• Problem description
What's needed is an exact copy of the lines from the one that contains "[ZOOM] (313, 337)" to the end of the data below, leaving the pictures out.

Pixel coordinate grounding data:
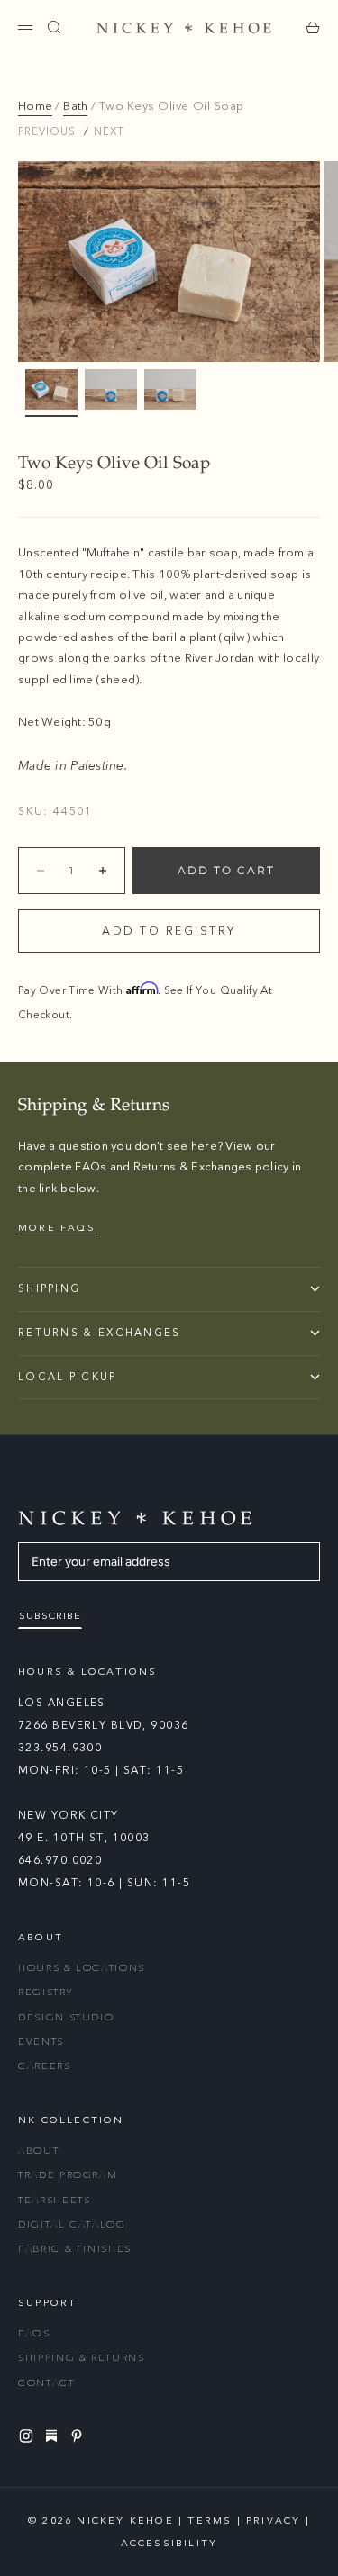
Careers (44, 2066)
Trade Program (67, 2175)
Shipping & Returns (81, 2357)
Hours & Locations (81, 1968)
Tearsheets (54, 2200)
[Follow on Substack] (54, 2435)
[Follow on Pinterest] (79, 2436)
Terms (209, 2520)
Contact (46, 2383)
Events (41, 2041)
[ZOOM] (313, 337)
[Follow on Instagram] (29, 2436)
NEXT (109, 131)
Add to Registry (169, 931)
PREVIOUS (47, 131)
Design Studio (66, 2017)
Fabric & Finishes (75, 2248)
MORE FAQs (57, 1227)
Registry (45, 1992)
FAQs (34, 2333)
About (38, 2150)
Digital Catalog (72, 2224)
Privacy (273, 2520)
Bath (75, 106)
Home (35, 106)
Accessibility (169, 2543)
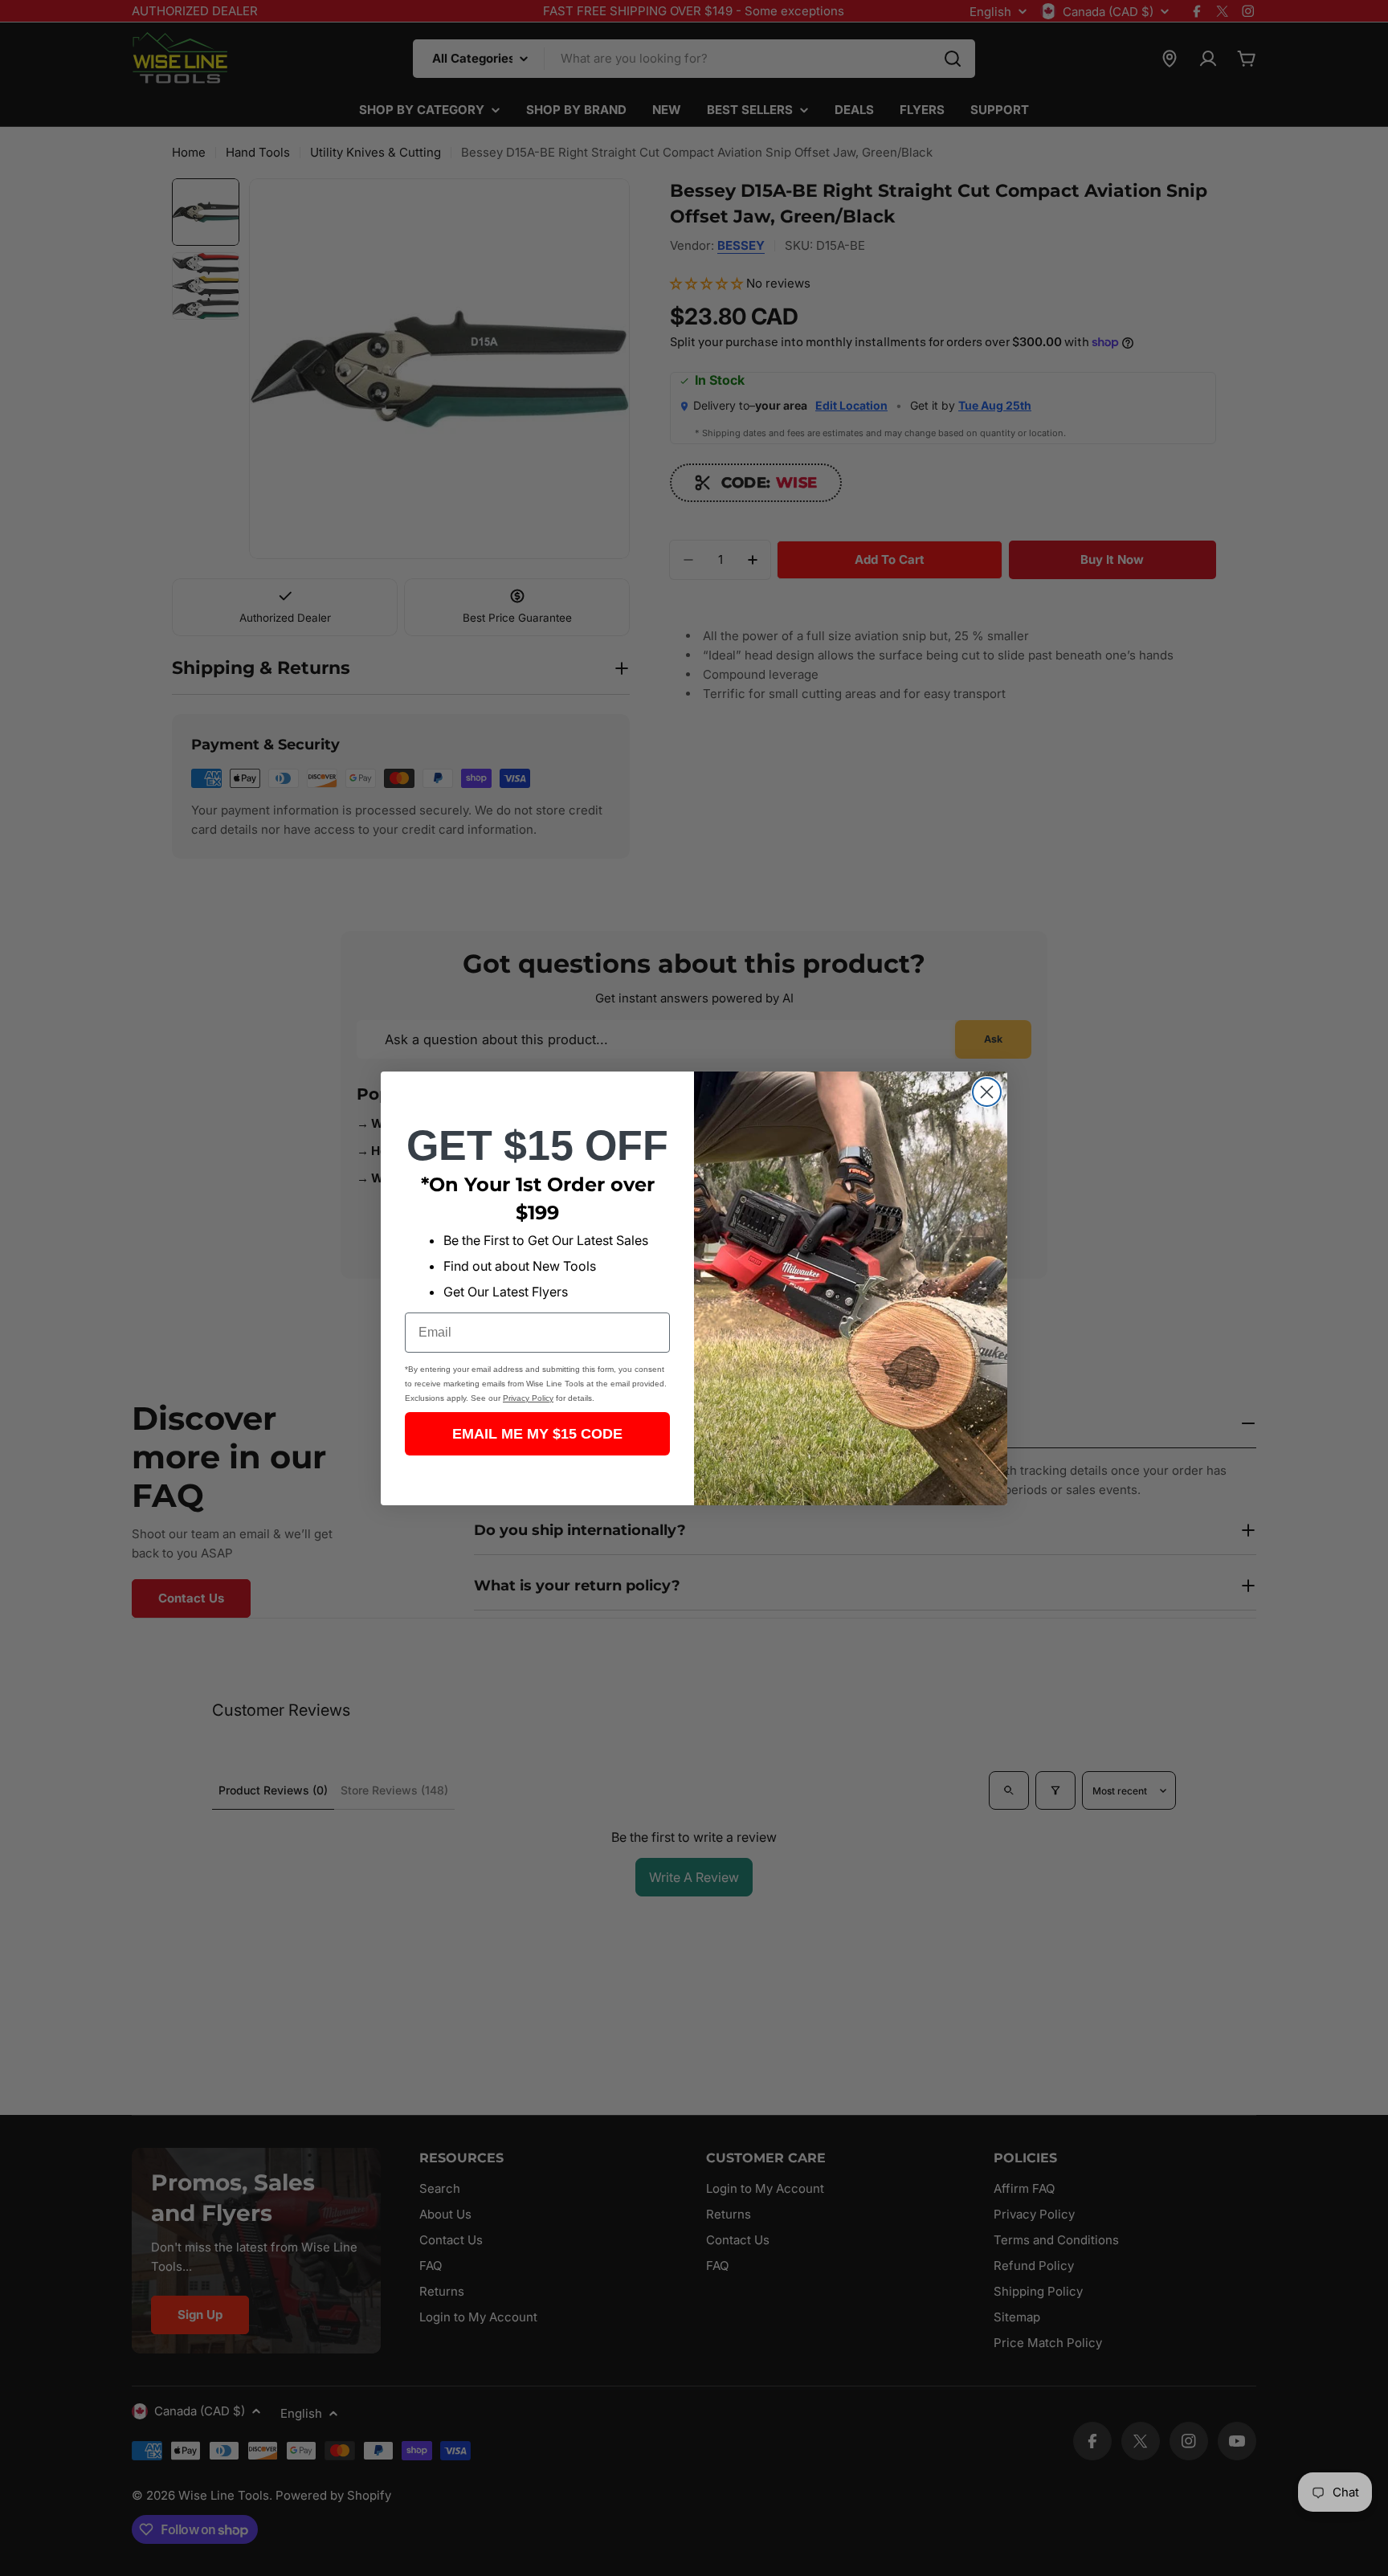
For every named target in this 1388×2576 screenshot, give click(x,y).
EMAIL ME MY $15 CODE (537, 1434)
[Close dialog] (987, 1092)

• Output of the exercise
[ZOOM] (313, 337)
[Follow on Instagram] (29, 2436)
NEXT (109, 131)
Add to Registry (169, 931)
PREVIOUS (47, 131)
Design Studio (66, 2017)
Fabric & Finishes (75, 2248)
MORE FAQs (57, 1227)
Registry (45, 1992)
FAQs (34, 2333)
About (38, 2150)
Digital Catalog (72, 2224)
Privacy (273, 2520)
Bath (75, 106)
Home (35, 106)
Accessibility (169, 2543)
For every named target in this 1388×2576 screenshot, give click(x,y).
EMAIL ME MY $15 CODE (537, 1434)
[Close dialog] (987, 1092)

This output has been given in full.